- SET PROBLEM: Set out the listing as a Markdown table with the columns Row and Listing line, numbering each row and leaving out blank lines. Cover only the stretch from the first line of the listing through the line that contains "Action: (273, 76)", both ends included.

━━━━━━━━━━━━━━━━

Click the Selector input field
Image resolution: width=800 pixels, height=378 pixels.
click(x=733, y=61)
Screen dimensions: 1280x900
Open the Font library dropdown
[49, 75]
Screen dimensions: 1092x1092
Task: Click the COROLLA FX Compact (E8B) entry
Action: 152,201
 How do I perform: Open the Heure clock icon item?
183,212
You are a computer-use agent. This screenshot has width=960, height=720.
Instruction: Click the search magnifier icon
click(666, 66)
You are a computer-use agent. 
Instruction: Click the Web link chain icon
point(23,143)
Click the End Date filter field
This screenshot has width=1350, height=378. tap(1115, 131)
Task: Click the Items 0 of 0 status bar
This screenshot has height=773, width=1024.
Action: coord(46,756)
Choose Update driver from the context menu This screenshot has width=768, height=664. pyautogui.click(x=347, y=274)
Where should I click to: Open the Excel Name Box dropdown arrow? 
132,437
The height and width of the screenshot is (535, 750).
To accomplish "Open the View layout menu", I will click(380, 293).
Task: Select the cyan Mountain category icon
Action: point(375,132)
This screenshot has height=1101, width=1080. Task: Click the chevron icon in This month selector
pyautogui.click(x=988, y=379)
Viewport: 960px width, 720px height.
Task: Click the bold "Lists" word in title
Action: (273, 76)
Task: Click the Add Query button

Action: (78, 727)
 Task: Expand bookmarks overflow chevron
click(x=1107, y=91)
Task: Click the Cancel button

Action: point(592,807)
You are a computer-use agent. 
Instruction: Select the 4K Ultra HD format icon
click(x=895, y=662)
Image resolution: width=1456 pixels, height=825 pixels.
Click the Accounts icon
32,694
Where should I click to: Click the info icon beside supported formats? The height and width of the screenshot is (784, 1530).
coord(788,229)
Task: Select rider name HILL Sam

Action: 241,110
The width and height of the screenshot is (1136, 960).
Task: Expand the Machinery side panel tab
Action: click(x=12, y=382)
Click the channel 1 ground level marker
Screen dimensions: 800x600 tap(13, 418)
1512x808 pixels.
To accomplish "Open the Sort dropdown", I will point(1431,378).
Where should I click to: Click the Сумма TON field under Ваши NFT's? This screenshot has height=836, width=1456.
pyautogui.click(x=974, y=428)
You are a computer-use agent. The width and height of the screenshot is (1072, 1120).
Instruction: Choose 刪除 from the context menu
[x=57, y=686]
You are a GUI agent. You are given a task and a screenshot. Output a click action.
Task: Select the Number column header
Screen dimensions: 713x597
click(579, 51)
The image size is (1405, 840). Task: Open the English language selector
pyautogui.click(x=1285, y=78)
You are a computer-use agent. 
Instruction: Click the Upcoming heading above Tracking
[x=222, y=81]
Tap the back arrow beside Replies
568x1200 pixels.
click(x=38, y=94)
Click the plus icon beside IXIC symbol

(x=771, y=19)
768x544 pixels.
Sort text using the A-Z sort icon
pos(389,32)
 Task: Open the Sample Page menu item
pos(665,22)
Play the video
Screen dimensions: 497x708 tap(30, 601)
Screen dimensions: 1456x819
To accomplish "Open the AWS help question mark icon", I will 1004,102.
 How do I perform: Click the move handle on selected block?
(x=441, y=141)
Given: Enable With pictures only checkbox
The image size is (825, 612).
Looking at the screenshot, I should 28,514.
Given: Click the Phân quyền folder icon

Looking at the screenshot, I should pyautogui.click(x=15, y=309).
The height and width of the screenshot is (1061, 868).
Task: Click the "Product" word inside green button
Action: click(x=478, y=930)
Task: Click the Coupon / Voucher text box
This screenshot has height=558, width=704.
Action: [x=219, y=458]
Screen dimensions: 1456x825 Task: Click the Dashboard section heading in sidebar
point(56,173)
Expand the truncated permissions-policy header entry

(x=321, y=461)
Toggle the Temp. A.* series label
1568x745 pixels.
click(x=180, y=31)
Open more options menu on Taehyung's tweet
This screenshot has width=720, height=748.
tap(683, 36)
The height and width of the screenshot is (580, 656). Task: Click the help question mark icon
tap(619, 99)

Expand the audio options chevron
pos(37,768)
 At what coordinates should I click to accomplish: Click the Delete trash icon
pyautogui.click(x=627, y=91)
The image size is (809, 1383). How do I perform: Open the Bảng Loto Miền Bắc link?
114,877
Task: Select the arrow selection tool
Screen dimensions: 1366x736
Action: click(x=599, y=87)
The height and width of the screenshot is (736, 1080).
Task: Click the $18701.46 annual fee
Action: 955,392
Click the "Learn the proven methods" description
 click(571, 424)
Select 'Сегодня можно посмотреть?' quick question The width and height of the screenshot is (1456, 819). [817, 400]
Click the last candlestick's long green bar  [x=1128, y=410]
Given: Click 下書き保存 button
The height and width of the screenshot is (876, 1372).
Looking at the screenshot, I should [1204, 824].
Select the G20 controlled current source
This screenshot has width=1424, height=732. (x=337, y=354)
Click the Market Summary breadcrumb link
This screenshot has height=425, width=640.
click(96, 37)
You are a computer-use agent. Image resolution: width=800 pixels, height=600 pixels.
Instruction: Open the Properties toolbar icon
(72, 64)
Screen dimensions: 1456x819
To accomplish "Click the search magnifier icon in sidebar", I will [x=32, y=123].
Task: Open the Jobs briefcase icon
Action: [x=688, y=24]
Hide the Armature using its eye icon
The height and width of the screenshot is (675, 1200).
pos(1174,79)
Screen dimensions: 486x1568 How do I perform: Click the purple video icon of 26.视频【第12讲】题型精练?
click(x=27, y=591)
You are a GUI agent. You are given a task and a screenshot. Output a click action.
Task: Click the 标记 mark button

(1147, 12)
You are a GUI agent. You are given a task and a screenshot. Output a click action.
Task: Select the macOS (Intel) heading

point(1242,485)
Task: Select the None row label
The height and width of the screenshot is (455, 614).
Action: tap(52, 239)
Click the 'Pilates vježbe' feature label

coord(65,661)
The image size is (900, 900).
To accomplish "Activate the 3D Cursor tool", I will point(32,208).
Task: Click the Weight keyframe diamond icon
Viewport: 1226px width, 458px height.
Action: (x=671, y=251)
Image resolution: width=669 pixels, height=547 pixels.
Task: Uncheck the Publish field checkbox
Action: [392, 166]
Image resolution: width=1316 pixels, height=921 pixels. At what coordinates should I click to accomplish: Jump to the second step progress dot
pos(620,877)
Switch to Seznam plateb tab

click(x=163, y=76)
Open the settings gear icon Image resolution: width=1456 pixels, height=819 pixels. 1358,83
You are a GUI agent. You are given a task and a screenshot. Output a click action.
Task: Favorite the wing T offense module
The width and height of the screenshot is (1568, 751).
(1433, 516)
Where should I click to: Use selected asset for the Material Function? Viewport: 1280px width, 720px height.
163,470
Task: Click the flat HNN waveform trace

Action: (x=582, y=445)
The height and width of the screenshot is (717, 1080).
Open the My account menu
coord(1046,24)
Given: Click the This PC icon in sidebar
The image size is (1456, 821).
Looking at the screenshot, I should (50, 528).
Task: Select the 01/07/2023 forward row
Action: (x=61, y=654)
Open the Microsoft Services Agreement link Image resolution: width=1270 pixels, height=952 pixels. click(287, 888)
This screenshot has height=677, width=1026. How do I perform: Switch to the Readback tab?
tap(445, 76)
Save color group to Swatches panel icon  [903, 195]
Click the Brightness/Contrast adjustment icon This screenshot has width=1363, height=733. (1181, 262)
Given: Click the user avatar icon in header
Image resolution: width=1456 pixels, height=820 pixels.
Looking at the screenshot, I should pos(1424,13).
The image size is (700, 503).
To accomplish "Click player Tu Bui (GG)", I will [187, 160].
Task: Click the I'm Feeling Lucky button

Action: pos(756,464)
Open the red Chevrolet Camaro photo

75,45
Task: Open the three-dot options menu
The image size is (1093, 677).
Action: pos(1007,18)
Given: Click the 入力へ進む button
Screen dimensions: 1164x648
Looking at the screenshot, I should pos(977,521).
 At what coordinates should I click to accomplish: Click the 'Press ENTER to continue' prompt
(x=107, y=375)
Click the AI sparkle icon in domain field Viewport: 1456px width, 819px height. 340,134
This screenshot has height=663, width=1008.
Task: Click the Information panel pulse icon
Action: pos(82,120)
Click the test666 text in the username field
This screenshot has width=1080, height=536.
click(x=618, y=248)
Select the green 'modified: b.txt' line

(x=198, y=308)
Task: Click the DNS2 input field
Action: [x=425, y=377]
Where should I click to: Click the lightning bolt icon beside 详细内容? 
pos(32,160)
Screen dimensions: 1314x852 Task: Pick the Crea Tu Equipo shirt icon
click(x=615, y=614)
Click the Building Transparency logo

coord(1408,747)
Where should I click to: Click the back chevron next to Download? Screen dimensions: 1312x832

━━━━━━━━━━━━━━━━

- RESPONSE TO THE EXERCISE:
| Row | Listing line |
|---|---|
| 1 | Click the Selector input field |
| 2 | Image resolution: width=800 pixels, height=378 pixels. |
| 3 | click(x=733, y=61) |
| 4 | Screen dimensions: 1280x900 |
| 5 | Open the Font library dropdown |
| 6 | [49, 75] |
| 7 | Screen dimensions: 1092x1092 |
| 8 | Task: Click the COROLLA FX Compact (E8B) entry |
| 9 | Action: 152,201 |
| 10 |  How do I perform: Open the Heure clock icon item? |
| 11 | 183,212 |
| 12 | You are a computer-use agent. This screenshot has width=960, height=720. |
| 13 | Instruction: Click the search magnifier icon |
| 14 | click(666, 66) |
| 15 | You are a computer-use agent.  |
| 16 | Instruction: Click the Web link chain icon |
| 17 | point(23,143) |
| 18 | Click the End Date filter field |
| 19 | This screenshot has width=1350, height=378. tap(1115, 131) |
| 20 | Task: Click the Items 0 of 0 status bar |
| 21 | This screenshot has height=773, width=1024. |
| 22 | Action: coord(46,756) |
| 23 | Choose Update driver from the context menu This screenshot has width=768, height=664. pyautogui.click(x=347, y=274) |
| 24 | Where should I click to: Open the Excel Name Box dropdown arrow?  |
| 25 | 132,437 |
| 26 | The height and width of the screenshot is (535, 750). |
| 27 | To accomplish "Open the View layout menu", I will click(380, 293). |
| 28 | Task: Select the cyan Mountain category icon |
| 29 | Action: point(375,132) |
| 30 | This screenshot has height=1101, width=1080. Task: Click the chevron icon in This month selector |
| 31 | pyautogui.click(x=988, y=379) |
| 32 | Viewport: 960px width, 720px height. |
| 33 | Task: Click the bold "Lists" word in title |
| 34 | Action: (273, 76) |